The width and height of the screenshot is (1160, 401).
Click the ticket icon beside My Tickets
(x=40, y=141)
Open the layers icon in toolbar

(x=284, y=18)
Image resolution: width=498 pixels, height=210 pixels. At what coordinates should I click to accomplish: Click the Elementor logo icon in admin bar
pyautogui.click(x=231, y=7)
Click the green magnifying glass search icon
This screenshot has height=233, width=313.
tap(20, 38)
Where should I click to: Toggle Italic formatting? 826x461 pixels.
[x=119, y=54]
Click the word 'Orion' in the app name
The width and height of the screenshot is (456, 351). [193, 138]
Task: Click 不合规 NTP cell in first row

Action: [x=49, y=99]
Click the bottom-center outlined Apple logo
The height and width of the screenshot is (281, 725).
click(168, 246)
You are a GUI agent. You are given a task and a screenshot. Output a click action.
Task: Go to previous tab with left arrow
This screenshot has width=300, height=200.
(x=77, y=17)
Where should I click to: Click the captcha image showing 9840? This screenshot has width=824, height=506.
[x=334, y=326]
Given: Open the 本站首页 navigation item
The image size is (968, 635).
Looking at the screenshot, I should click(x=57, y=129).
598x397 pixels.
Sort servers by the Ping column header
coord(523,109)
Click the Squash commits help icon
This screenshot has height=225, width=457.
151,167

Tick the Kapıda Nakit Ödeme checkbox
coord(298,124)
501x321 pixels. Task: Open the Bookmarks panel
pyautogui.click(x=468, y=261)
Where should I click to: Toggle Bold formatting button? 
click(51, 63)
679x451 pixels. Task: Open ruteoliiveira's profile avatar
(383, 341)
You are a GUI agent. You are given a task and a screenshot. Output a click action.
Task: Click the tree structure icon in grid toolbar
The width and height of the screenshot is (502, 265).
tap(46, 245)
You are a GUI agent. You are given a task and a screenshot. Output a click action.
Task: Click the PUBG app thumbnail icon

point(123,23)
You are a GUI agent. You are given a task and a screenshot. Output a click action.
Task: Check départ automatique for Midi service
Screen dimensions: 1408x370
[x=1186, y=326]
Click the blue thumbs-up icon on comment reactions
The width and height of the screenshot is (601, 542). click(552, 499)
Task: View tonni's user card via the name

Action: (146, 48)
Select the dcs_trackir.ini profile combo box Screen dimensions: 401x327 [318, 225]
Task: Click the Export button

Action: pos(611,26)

################

| TASK REQUIREMENTS |
What you return must be the entries, given again word for word.

| RESULT OF THE TASK |
The width and height of the screenshot is (1160, 401).
Click the ticket icon beside My Tickets
(x=40, y=141)
Open the layers icon in toolbar

(x=284, y=18)
Image resolution: width=498 pixels, height=210 pixels. At what coordinates should I click to accomplish: Click the Elementor logo icon in admin bar
pyautogui.click(x=231, y=7)
Click the green magnifying glass search icon
This screenshot has height=233, width=313.
tap(20, 38)
Where should I click to: Toggle Italic formatting? 826x461 pixels.
[x=119, y=54]
Click the word 'Orion' in the app name
The width and height of the screenshot is (456, 351). [193, 138]
Task: Click 不合规 NTP cell in first row

Action: [x=49, y=99]
Click the bottom-center outlined Apple logo
The height and width of the screenshot is (281, 725).
click(168, 246)
You are a GUI agent. You are given a task and a screenshot. Output a click action.
Task: Go to previous tab with left arrow
This screenshot has width=300, height=200.
(x=77, y=17)
Where should I click to: Click the captcha image showing 9840? This screenshot has width=824, height=506.
[x=334, y=326]
Given: Open the 本站首页 navigation item
The image size is (968, 635).
Looking at the screenshot, I should click(x=57, y=129).
598x397 pixels.
Sort servers by the Ping column header
coord(523,109)
Click the Squash commits help icon
This screenshot has height=225, width=457.
151,167

Tick the Kapıda Nakit Ödeme checkbox
coord(298,124)
501x321 pixels. Task: Open the Bookmarks panel
pyautogui.click(x=468, y=261)
Where should I click to: Toggle Bold formatting button? 
click(51, 63)
679x451 pixels. Task: Open ruteoliiveira's profile avatar
(383, 341)
You are a GUI agent. You are given a task and a screenshot. Output a click action.
Task: Click the tree structure icon in grid toolbar
The width and height of the screenshot is (502, 265).
tap(46, 245)
You are a GUI agent. You are given a task and a screenshot. Output a click action.
Task: Click the PUBG app thumbnail icon

point(123,23)
You are a GUI agent. You are given a task and a screenshot. Output a click action.
Task: Check départ automatique for Midi service
Screen dimensions: 1408x370
[x=1186, y=326]
Click the blue thumbs-up icon on comment reactions
The width and height of the screenshot is (601, 542). click(552, 499)
Task: View tonni's user card via the name

Action: (146, 48)
Select the dcs_trackir.ini profile combo box Screen dimensions: 401x327 [318, 225]
Task: Click the Export button

Action: pos(611,26)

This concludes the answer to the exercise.